However, reactions employing singlet oxygen encounter two primary issues: (1) significant O2 consumption due to the reaction conditions requiring O2 bubbling and (2) safety concerns arising from the prolonged need for O2 bubbling during the reaction. In 2018, Iwabuchi and co-workers reported the synthesis of peroxide 12, an intermediate in the allylic oxidation of dicyclopentadiene (1), employing an O2 atmosphere condition (using an O2 balloon), TPP, and irradiation using a fluorescence lamp, in 65% yield (Scheme [2]A).[14] Additionally, Trauner and co-workers reported the allylic oxidation of dicyclopentadiene (1) using the conditions reported by Mihelich and co-workers[1] employing an O2 balloon instead of O2 bubbling in moderate yield (Scheme [2]B).[15] The development of these reaction conditions represents pioneering efforts to minimize the consumption of O2. In 2023, DiLabio, Wulff, and co-workers reported the allylic oxidation of dicyclopentadiene (1) under an air atmosphere (Scheme [2]C).[16] However, these reaction conditions involved a very long time (27 days). Inspired by these reports, we aimed to develop reaction conditions suitable for the oxidation of dicyclopentadiene (1) and cyclopentadiene (7). In this paper, we present efficient oxidation conditions for dicyclopentadiene (1) and cyclopentadiene (7) using TPP under blue LED irradiation and an air atmosphere.

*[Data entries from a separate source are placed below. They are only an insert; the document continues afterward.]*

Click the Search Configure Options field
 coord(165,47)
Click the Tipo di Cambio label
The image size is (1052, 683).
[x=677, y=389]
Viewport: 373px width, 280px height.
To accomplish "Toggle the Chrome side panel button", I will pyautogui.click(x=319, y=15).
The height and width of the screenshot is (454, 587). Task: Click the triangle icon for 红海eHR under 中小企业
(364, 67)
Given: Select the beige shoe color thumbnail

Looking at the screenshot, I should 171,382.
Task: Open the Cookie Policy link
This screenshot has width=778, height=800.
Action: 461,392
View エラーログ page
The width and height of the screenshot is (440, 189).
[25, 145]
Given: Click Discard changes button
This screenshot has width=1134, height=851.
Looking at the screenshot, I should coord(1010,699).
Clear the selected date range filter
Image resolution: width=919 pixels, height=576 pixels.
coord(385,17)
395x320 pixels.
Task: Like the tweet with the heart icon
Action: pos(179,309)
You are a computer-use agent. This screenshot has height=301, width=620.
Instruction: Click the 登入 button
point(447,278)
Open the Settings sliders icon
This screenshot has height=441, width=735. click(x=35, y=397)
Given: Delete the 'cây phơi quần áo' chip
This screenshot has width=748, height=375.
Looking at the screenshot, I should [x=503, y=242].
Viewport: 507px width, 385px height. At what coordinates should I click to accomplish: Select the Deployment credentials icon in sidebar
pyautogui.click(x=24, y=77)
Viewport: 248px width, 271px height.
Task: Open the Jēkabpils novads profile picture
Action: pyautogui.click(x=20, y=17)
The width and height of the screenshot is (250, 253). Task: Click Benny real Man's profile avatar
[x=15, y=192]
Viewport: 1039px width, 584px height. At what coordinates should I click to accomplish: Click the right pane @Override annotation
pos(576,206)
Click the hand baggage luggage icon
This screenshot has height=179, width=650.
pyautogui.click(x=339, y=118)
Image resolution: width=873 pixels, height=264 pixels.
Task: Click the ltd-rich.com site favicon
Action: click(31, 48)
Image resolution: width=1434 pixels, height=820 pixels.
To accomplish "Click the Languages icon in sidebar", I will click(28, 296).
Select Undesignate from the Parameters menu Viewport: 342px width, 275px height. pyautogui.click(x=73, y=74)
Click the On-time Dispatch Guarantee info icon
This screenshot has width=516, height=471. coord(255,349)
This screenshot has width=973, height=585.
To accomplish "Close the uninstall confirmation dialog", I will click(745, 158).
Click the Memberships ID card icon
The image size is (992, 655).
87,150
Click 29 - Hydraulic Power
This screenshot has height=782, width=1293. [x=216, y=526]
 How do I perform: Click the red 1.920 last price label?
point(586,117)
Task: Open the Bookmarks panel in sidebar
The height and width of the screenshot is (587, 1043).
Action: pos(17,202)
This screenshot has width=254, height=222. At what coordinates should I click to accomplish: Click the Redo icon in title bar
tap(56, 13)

First, we optimized the reaction conditions for the allylic oxidation of dicyclopentadiene (1) (Table [1]). We screened a series of lamps for this reaction (entries 1–4) and found that under halogen lamp[16] irradiation, the desired enone 2 was obtained in 13% yield (entry 1). We examined the use of a fluorescence lamp[14] in this oxidation and the resulting enone 2 was obtained in 25% yield (entry 2). The use of a white LED[14] yielded the same result as with the fluorescence lamp (entry 3). Several instances of the generation of singlet oxygen using TPP and blue or green LED irradiation were reported recently.[17] Therefore we employed a blue LED (entry 4), which resulted in a slight increase in yield (cf. entries 1–3). Following these results, we found that the use of a blue LED was suitable for this allylic oxidation. We then conducted this reaction using an O2 balloon instead of O2 bubbling (entry 5) and found that the yield decreased slightly to 23%. When the reaction time was extended to 92 hours under an O2 atmosphere, enone 2 was obtained in 81% yield on a 6.0 g scale (entry 6). Surprisingly, this reaction under an air atmosphere yielded equivalent results (87%) to those obtained under an O2 atmosphere (entry 7). Because TPP is expensive, we next investigated the reaction conditions using rose bengal[6] [18] (0.01 mol%) as a photosensitizer (entries 8–11). However, almost no reaction took place under various sources of light irradiation; we assumed that the rose bengal decomposed under the conditions given in Table [1], entry 11. Thus, we investigated this reaction using an increased amount of rose bengal (0.1 mol%), but the yield remained low (3%) (entry 12). These results indicated that the stability of the photosensitizer was an important factor in this reaction.[19] From these results, we decided that the optimal reaction condition involved the use of TPP under blue LED irradiation and an air atmosphere (entry 7).
a Reaction conditions: 1 (45.4 mmol), pyridine (22.7 mmol), Ac2O (49.9 mmol), DMAP (0.908 mmol), CH2Cl2 (0.4 M).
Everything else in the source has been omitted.